Nos fuimos al corredor, y al pasar por delante de un cuartito oscuro que había debajo de la caja de la escalera, la miré y pensé: «¡Qué felicidad el poder pasar toda mi vida con ella en este cuartito oscuro, sin que nadie supiera que estamos ahí!»
—Nos hemos divertido mucho esta noche, ¿no es verdad? —dije con voz baja y temblorosa, apretando el paso y asustado, menos de lo que había dicho que de lo que hubiera querido decir.

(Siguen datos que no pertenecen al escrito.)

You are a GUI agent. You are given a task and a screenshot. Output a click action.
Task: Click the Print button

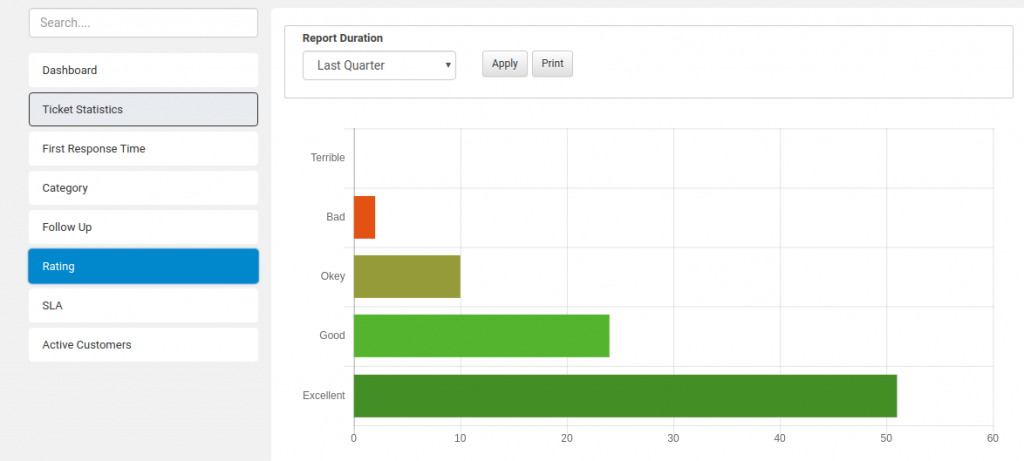coord(552,64)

—¡Oh, sí!... ¡Mucho! —respondió Sonia volviendo su cabecita hacia mí con expresión tan sincera y tan bondadosa que todo mi temor se disipó.

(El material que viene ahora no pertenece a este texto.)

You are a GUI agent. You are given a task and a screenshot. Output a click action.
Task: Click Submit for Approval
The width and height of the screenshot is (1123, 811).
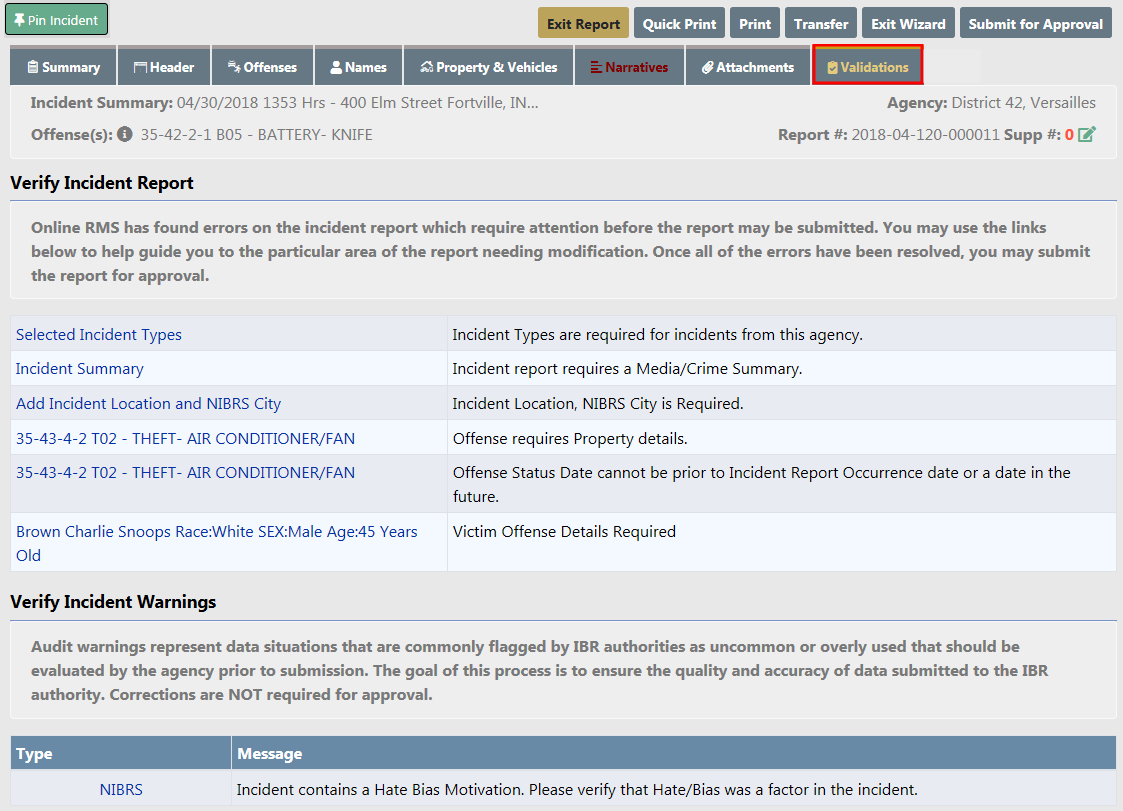click(1036, 24)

—Sobre todo después de cenar... ¡Si supiera usted cuánto siento (hubiera querido decir: «¡Qué triste me quedaré!») que se marche y que no podamos vernos más!

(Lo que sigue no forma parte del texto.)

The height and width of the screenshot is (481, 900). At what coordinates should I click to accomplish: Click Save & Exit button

—¿Por qué no hemos de vernos más? —replicó Sonia mirando la punta de sus zapatitos y pasando el dedo por un biombo por delante del cual cruzábamos—. Todos los martes y los viernes mamá y yo vamos de paseo en coche al baluarte de Zverskoe. ¿No va usted nunca de paseo?
—El martes pediré permiso para ir de paseo, y si no me lo dan, me escaparé, aunque sea sin sombrero; ya conozco el camino.
—¿Sabe usted una cosa? —dijo Sonia de pronto—. Hay muchos niños que vienen a mi casa y a quienes les hablo de tú. Tuteémonos también. ¿Quieres? —añadió asintiendo con la cabeza y mirándome a los ojos.
En aquel momento entrábamos en la sala donde habían comenzado a bailar con la mayor alegría otra parte de El abuelo.
—¿Baila usted?... ¿Bailas conmigo? —le dije, aprovechando un momento en que la música y el ruido casi hubieran podido sofocar mi voz.
—Bailaré —contestó Sonia riendo.
El abuelo terminó sin que yo me hubiese atrevido a dirigirle una sola frase tuteándola. Aunque había compuesto mentalmente algunas en las que se repetía el tú varias veces, me faltó el valor. «¿Quieres? ¿Bailas?...» Estas palabras resonaban aún en mis oídos, embriagándome de felicidad. No veía nada ni a nadie a excepción de Sonia.
Cuando se marchaba vi cómo le anudaban los cabellos, recogiéndole los bucles detrás de las orejas, descubriendo así sus sienes y una parte de su frente que yo no había visto aún. Vi cómo la envolvieron desde la cabeza hasta los pies en su chal verde, de modo que no se le veía más que la punta de la nariz. Noté que con los deditos rosados organizó una abertura para no ahogarse, y por último vi que al bajar la escalera detrás de su madre se volvió vivamente hacia donde estábamos, haciéndonos un saludo con la cabeza antes de desaparecer por la puerta.
Volodia, los Ivine, el joven príncipe y yo —todos estábamos enamorados de Sonia— nos detuvimos en lo alto de la escalera para seguirla con los ojos. No sé a quién se dirigía aquella inclinación de cabeza, pero en aquel momento estaba firmemente convencido de que era a mí.
Al despedir a los Ivine lo hice con gran desenvoltura, y al dirigirme a Sergio le toqué ligeramente la mano. No sé si él comprendería que a partir de aquel instante había perdido mi amistad y su influencia sobre mí; lo cierto es que manifestó su disgusto, aunque se esforzaba en demostrar una perfecta indiferencia.
Por primera vez en mi vida había variado en mis afectos, y por primera vez sentía con el cambio un agradable placer. Me parecía muy hermoso sustituir un sentimiento que ya había pasado al estado de hábito y que, por decirlo así, había sido despreciado, en un amor fresco, desconocido y lleno de misterio.
Además, cesar de amar y comenzar de nuevo a amar al mismo tiempo es amar dos veces.